Com a taxa, parte do gasto com o PAT seria repassado para restaurantes e outros estabelecimentos na cadeia de consumo. Para a União, a sociedade como um todo acaba pagando parte do preço associado à política pública, que deveria ser custeado pelo empregador que aproveita o benefício fiscal.

Na sustentação oral, o procurador afirmou que a taxa cobrada pelas operadoras atinge em média 4,7% do valor da compra, enquanto o mercado de cartões de crédito e débito costuma exigir cerca de 2,5%.

Como restaurantes e supermercados precisam pagar a taxa às operadoras para aceitarem o vale alimentação como forma de pagamento, em compensação os estabelecimentos aumentariam os preços cobrados dos consumidores.

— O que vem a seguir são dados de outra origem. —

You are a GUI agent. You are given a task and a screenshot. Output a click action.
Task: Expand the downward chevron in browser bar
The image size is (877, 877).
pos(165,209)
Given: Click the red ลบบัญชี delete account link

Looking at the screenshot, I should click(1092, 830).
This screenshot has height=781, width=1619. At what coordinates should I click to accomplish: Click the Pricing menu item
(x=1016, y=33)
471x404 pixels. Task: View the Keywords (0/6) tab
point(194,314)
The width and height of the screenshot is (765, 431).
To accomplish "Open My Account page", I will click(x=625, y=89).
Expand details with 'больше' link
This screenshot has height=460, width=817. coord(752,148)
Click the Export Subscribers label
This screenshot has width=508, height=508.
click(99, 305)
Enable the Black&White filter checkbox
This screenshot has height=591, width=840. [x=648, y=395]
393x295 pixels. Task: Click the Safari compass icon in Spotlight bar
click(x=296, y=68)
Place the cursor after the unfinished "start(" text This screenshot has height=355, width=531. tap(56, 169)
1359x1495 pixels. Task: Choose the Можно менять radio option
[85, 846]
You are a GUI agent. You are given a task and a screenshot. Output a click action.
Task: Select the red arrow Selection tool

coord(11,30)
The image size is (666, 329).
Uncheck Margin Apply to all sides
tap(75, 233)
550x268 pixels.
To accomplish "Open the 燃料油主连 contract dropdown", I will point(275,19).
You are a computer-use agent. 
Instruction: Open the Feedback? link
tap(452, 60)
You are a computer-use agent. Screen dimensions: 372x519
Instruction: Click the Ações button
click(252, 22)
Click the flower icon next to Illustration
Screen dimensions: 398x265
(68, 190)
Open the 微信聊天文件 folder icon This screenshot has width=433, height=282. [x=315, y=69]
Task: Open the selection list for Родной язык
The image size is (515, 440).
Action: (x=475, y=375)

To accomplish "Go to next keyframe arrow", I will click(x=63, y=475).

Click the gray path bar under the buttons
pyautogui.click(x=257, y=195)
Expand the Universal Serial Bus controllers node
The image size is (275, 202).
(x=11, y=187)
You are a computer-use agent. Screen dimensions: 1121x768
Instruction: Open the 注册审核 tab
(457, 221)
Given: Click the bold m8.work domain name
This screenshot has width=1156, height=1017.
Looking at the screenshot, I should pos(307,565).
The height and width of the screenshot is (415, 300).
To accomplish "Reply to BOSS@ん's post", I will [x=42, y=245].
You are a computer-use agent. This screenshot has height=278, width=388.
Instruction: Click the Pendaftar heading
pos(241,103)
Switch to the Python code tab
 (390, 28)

Isso, na visão da União, afetaria tanto dos trabalhadores que usam o vale quanto dos demais.

De acordo com o governo, o programa atende a mais de 20 milhões de trabalhadores, dos quais 85% têm renda de até cinco salários mínimos. Para a União, cerca de 260 mil empresas aproveitam o benefício fiscal indevidamente.

Outro lado

No mandado de segurança, a Fiesp e o Ciesp argumentaram que o Ministério do Trabalho abusou seu poder de regulamentar ao proibir a taxa negativa no vale alimentação. Com a portaria, a pasta teria se intrometido indevidamente nos negócios firmados entre as empresas beneficiárias do PAT e as operadoras, o que tornaria a norma inválida.

Para as entidades, as empresas são livres para negociarem os próprios contratos e estabelecerem condições a exemplo da taxa negativa. Na visão das instituições, o Judiciário deveria proteger o princípio da livre iniciativa, que teria sido violado pelo ministério.

A Fiesp e o Ciesp defendem que a portaria disciplinou indevidamente uma relação comercial estabelecida entre empresas privadas. Com isso, o ministério estaria regulamentando uma matéria que não estaria abarcada pela lei que instituiu o PAT.